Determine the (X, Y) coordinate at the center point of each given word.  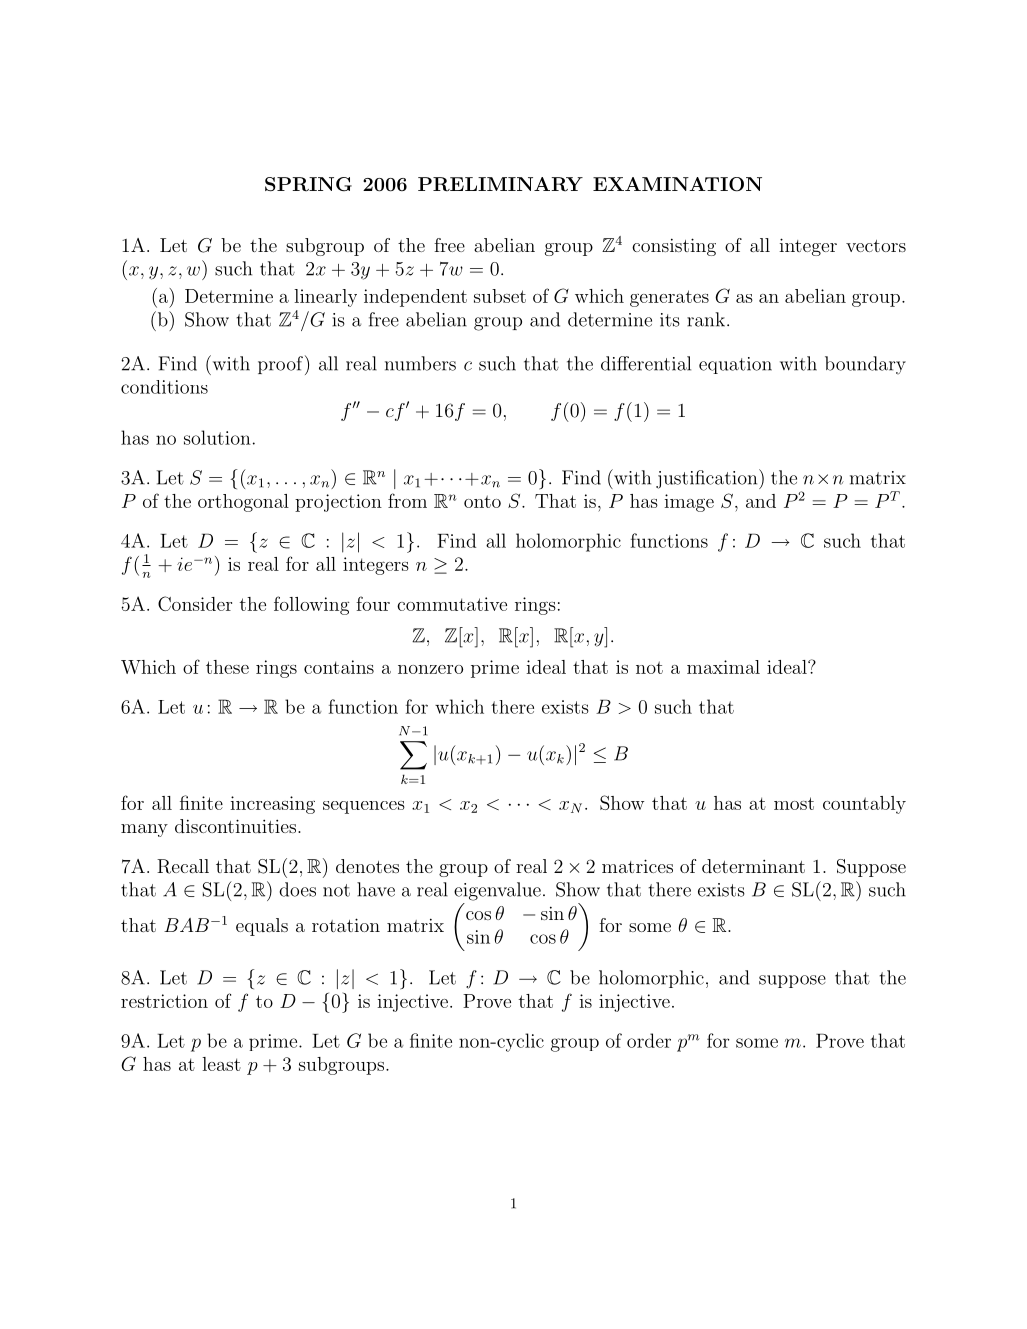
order (649, 1040)
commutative (452, 604)
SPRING (308, 184)
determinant (753, 866)
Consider (195, 603)
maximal (723, 667)
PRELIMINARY (500, 184)
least (221, 1064)
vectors (876, 246)
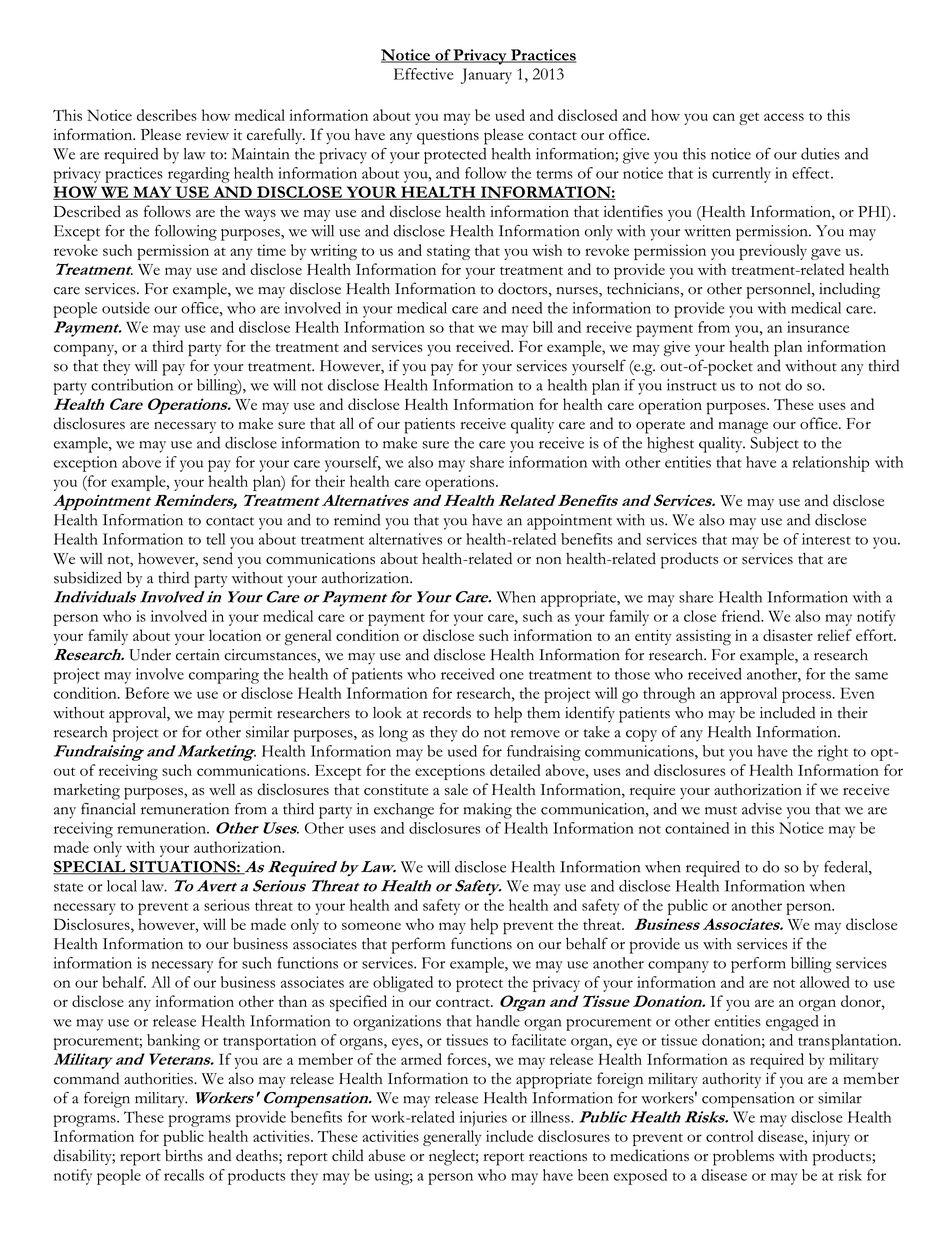 This screenshot has height=1233, width=952. What do you see at coordinates (825, 982) in the screenshot?
I see `allowed` at bounding box center [825, 982].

* _GIVEN PROBLEM_: Arrange the rows as a Markdown table with the columns No. and Text, from the start of the rows up to and including the line with "least (221, 1064)". Number each line, skip blank lines, and leave the pictures out.

* _EXPECTED ANSWER_:
| No. | Text |
|---|---|
| 1 | Determine the (X, Y) coordinate at the center point of each given word.   |
| 2 | order (649, 1040) |
| 3 | commutative (452, 604) |
| 4 | SPRING (308, 184) |
| 5 | determinant (753, 866) |
| 6 | Consider (195, 603) |
| 7 | maximal (723, 667) |
| 8 | PRELIMINARY (500, 184) |
| 9 | least (221, 1064) |